Unusually heavy rainfall this year has seen large swathes of India bracing for floods and many thousands living in low lying areas being shifted to camps.

New Delhi faced fresh flood threats with nearly seven lakh cusecs of water being discharged into the Yamuna river from the Hathini Kund barrage in neighbouring Haryana.

The Yamuna recording a level of 205.70 Monday evening, 0.87 metres above the danger mark. This is further expected to increase by 0.7 metres by Tuesday 5 p.m.

Delhi Irrigation and Flood Control Minister Shri Raj Kumar Chauhan, who convened a high-level meeting to review the situation, said it was for the first time in 100 years that so much water had been released in the river.

The situation was alarming in neighbouring Haryana too, where the Yamuna had been in spate for 36 hours, causing widespread flooding in Yamunanagar district.

Officials said the record of the last 32 years had been broken with the Yamuna seeing the maximum discharge of 744,507 cusecs of water from the Hathni Kund barrage.

The National Disaster Management Authority (NDMA) was on alert too following reports that the Tehri dam waters had reached the danger mark, raising the spectre of floods in nearby areas.

"Water in the Tehri has reached 230 metres," Flood Forecast Monitoring Directorate officer B.D. Roy told IANS.

An official of the Tehri Dam Development Corporation said: "If the water level reaches 235 metres, the situation will be threatening."

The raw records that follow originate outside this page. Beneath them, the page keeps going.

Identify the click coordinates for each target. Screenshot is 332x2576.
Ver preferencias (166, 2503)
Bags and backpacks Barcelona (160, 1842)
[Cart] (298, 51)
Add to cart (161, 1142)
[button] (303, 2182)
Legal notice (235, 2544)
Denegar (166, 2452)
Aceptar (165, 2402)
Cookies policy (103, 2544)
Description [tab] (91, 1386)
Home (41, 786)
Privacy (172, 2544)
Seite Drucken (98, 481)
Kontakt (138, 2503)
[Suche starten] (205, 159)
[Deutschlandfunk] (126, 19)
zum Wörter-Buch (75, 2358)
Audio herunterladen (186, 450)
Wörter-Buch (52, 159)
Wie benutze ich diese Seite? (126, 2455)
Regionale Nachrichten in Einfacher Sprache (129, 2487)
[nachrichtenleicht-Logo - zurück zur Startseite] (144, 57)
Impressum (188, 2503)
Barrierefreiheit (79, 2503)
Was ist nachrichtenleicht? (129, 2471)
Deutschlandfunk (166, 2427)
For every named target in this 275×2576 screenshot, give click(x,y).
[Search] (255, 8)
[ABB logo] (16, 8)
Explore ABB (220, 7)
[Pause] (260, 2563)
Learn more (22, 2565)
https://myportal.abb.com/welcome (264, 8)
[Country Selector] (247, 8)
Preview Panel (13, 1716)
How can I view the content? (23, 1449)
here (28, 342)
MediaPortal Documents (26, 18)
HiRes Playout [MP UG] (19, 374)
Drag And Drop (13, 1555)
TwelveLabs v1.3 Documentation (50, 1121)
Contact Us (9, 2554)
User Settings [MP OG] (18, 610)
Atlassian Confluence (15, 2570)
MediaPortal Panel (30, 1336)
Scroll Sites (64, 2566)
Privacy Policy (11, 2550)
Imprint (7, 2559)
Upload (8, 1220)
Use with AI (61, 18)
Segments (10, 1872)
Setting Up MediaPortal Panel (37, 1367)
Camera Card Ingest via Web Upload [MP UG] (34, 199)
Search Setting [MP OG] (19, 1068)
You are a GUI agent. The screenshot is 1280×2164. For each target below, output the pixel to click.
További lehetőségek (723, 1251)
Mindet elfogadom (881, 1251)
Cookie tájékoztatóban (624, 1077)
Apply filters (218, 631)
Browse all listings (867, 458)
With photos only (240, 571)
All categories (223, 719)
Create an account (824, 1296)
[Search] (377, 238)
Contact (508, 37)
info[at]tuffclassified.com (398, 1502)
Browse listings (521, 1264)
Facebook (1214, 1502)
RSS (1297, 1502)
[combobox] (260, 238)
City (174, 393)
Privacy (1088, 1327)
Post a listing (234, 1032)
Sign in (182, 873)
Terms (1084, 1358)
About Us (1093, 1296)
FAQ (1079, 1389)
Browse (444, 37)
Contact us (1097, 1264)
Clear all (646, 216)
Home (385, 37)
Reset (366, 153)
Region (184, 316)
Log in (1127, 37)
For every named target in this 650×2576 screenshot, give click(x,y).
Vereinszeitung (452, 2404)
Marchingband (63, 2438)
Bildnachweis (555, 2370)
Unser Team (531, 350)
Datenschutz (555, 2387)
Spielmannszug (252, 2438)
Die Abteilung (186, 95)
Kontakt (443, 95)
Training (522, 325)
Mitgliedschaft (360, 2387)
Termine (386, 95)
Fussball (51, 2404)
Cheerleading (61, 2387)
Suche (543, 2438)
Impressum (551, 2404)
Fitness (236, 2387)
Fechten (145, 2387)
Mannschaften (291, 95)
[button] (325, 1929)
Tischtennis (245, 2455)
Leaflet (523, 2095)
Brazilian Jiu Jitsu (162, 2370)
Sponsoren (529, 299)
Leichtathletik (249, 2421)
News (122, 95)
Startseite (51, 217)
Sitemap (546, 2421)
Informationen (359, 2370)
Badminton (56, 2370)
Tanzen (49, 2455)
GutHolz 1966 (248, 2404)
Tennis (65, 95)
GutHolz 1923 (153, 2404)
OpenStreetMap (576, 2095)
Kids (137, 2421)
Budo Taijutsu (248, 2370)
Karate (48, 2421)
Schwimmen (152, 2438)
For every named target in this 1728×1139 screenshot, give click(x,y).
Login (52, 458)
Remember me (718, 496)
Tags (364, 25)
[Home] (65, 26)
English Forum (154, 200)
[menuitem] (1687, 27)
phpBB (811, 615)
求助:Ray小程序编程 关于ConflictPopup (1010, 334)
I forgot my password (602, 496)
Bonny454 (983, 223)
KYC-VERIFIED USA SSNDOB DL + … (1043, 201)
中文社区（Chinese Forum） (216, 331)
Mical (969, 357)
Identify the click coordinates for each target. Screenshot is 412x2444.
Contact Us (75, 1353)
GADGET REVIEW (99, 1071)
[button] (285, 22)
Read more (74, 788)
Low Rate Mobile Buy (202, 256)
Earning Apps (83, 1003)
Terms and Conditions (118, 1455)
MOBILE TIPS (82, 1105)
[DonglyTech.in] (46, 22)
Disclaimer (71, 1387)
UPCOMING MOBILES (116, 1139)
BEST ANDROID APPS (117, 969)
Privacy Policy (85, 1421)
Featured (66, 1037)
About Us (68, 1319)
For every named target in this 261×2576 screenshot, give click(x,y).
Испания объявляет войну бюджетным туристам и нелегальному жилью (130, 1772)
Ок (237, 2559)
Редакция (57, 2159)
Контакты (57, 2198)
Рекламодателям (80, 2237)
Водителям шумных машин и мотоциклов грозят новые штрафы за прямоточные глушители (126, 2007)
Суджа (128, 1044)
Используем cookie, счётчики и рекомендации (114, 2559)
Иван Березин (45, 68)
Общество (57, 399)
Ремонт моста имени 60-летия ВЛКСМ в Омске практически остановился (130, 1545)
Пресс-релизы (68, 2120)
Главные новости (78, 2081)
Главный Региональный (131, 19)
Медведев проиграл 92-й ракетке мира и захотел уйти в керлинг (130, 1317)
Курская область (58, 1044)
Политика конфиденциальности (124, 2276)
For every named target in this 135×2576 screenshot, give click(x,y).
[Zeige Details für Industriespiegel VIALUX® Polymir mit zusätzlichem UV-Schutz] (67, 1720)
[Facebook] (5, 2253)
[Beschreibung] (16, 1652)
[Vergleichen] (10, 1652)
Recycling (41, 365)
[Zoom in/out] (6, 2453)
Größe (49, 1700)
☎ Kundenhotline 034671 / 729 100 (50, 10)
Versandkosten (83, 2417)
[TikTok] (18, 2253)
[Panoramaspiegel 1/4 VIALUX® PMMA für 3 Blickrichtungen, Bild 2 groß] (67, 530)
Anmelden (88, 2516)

"Response teams are always there. We have alerted all our manpower. If there is a threat at Tehri, we will rush there," R.K. Sinha, joint advisor in the NDMA, told IANS.

Any further rise in water levels in Tehri will put at risk nearby villages and towns like Haridwar, Rishikesh and adjoining areas.

An alert has been sounded in 72 villages in the Tehri lake periphery. The administration said it was prepared to face any eventuality. Many government buildings have been prepared for evacuation if the need arises.

About 50 people in Uttarakhand were reported to have died in the landslides and flash floods. The army was called out in parts of of Almora and Haridwar districts, described the "worst affected" by officials.

With nearly 80,000 people impacted, including 50,000 over Sunday-Monday, the one silver lining was that it did not rain Monday.

Chief Secretary Subhash Kumar refuted reports about threats to the Tehri dam "even though the water level was close to the danger mark".

However, green activists sounded warning bells. Environmentalist Anil Joshi said bigger disasters were in store if the government did not check the construction of such dams in the Himalayas.

"It is high time the government reviewed the viability of the dams. In the end, local communities are paying the price because the water cannot be released, so it is submerging the adjoining villages," said Joshi, the founder of Himalayan Environmental Studies and Conservation Organisation.

Despite largescale protests, the Tehri dam was completed in 2006. It is a rockfill dam on the Bhagirathi, the source stream of the Ganga, which completely submerged the historic Tehri town in Uttarakhand. 

The situation also continued to be grim in Bihar, with more than 500,000 people in Gopalganj, Siwan and Saran districts impacted by the swelling waters of the Gandak river.

"The overflowing water of the Gandak has entered dozens of villages and is flowing at some places on National Highway 28," an official of the water resource department said.